Slamet Trihartanto

Widyaiswara LPMP Jateng. Tinggal di Salatiga. Minat menulis, berkebun, dan melukis. Silaturahmi online bisa dilakukan melalui email [email protected]...

Selengkapnya
Navigasi Web

5. Mengawali Tugas Widyaiswara

Setelah melalui proses panjang, akhirnya resmi juga saya menjadi widyaiswara. Mulai November 2003, saya sudah bermetamorfosis dari guru menjadi widyaiswara. Selamat tinggal Wirosari dan selamat datang Semarang. Jalanan sepi Salatiga, Kedung Jati, Gubug, Purwodadi, sampai Wirosari tidak lagi menjadi menu mingguanku. Kini harus saya akrabi setiap hari jalanan padat dan bising antara Salatiga, Bawen, sampai Semarang.

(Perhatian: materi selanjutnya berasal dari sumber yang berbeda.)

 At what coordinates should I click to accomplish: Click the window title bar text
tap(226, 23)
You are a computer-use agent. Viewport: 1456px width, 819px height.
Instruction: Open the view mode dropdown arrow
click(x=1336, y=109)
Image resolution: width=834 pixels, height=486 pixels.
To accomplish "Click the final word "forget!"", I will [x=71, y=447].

Mengawali tugas widyaiswara, ada perubahan suasana kerja yang terasa. Kerutinan kerja guru mengajar di kelas setiap hari tidak lagi terjadi. Pada awal menjadi widyaiswara, kegiatan mengajar merupakan hal yang langka terjadi. Tidak jarang saya seharian di kantor tanpa melakukan kegiatan yang berarti. Mungkin karena saya datang saat akhir tahun. Kegiatan diklat selalu berbasis DIPA (Daftar Isian Pelaksanaan Anggaran). Saat akhir tahun merupakan saat pelaporan kegiatan dan penggunaan anggaran. Selanjutnya awal tahun mulai mengajukan usulan program, biasanya di bulan Maret atau April DIPA mulai turun. Dengan demikian kegiatan diklat dan sejenisnya mulai berlangsung.

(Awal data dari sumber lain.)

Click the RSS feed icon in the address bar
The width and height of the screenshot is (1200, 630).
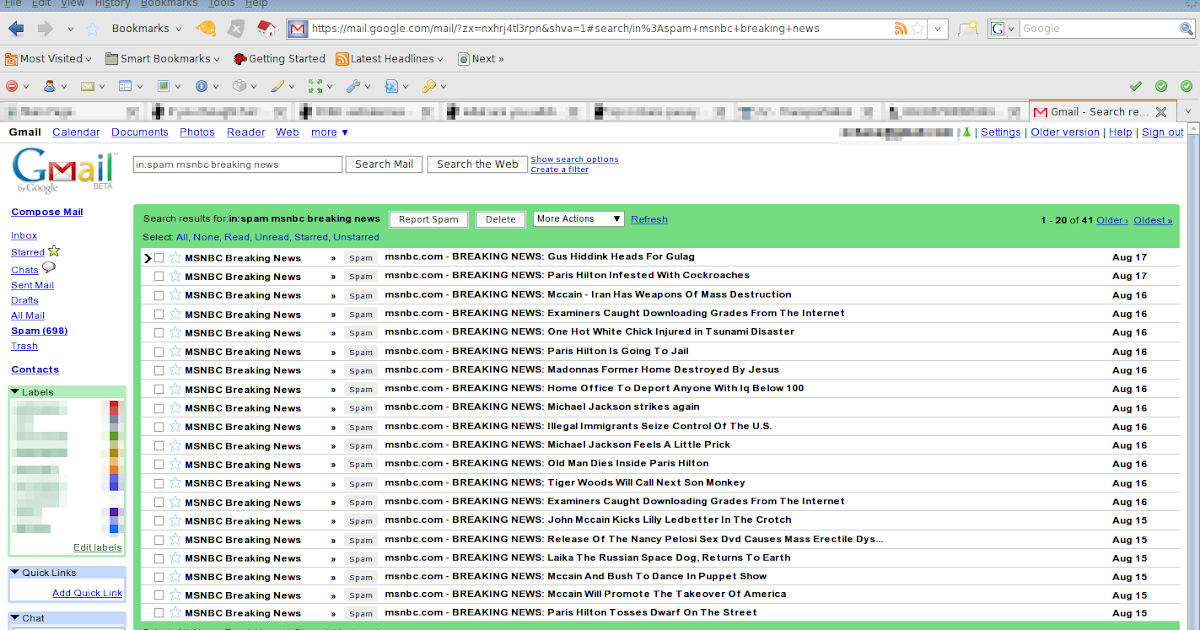click(900, 28)
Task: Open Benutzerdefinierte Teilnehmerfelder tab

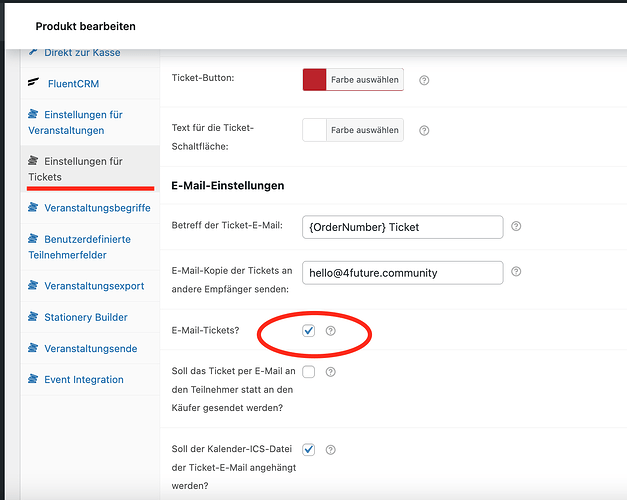Action: point(87,247)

Sebagai widyaiswara baru, kami juga lebih banyak belajar kepada widyaiswara lama. Sebelum kami bersembilan datang, di BPG yang kemudian berubah menjadi LPMP, telah ada tujuh widyaiswara. Kami tak segan magang kepada widyaiswara lama. Saat mereka mengajar, kami melihat atau membantu. Melalui pemagangan itu kami menjadi tahu cara widyaiswara melakukan pembelajaran di kelas. Kegiatan lainnya di awal menjadi widyaiswara adalah rapat penyusunan program, menyusun instrumen, menyiapkan bahan ajar, dan mempersiapkan kegiatan non-diklat.

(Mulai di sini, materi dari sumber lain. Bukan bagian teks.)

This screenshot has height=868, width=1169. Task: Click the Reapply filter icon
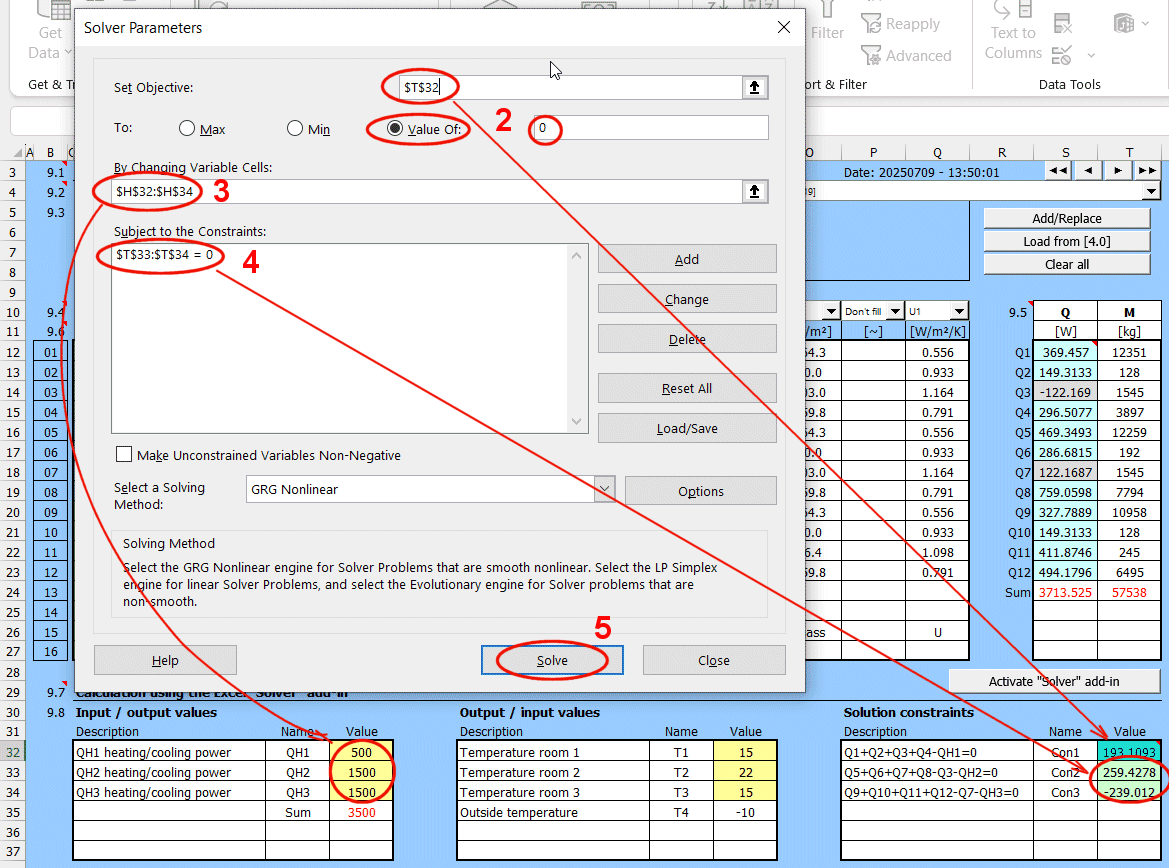tap(870, 25)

Pikir saya, eksistensi widyaiswara itu bila mengajar di depan kelas, bukan di ruang rapat atau di belakang meja. Akhirnya kondisi itu terjadi juga. Setelah saya dikirim mengikuti Pelatihan Terintegrasi Bahasa Indonesia bagi guru SMP, maka mulailah saya memperoleh jadwal mengajar. Teori yang saya peroleh saat mengikuti Diklat Kewidyaiswaraan bisa saya praktikkan. Hasil pemagangan bersama widyaiswara senior dapat saya terapkan. Materi yang saya peroleh dari pelatihan di Surabaya itu dapat saya teruskan kepada para guru. Betapa girang rasa hati saya saat mulai mengajar sebagai widyaiswara. Kegirangan itu saya wujudkan dalam mempersiapkan diri sebaik mungkin. Perasaan hati saat itu seperti layaknya pemain sepakbola yang beranjak dari bangku cadangan menuju lapangan mengawali debutnya.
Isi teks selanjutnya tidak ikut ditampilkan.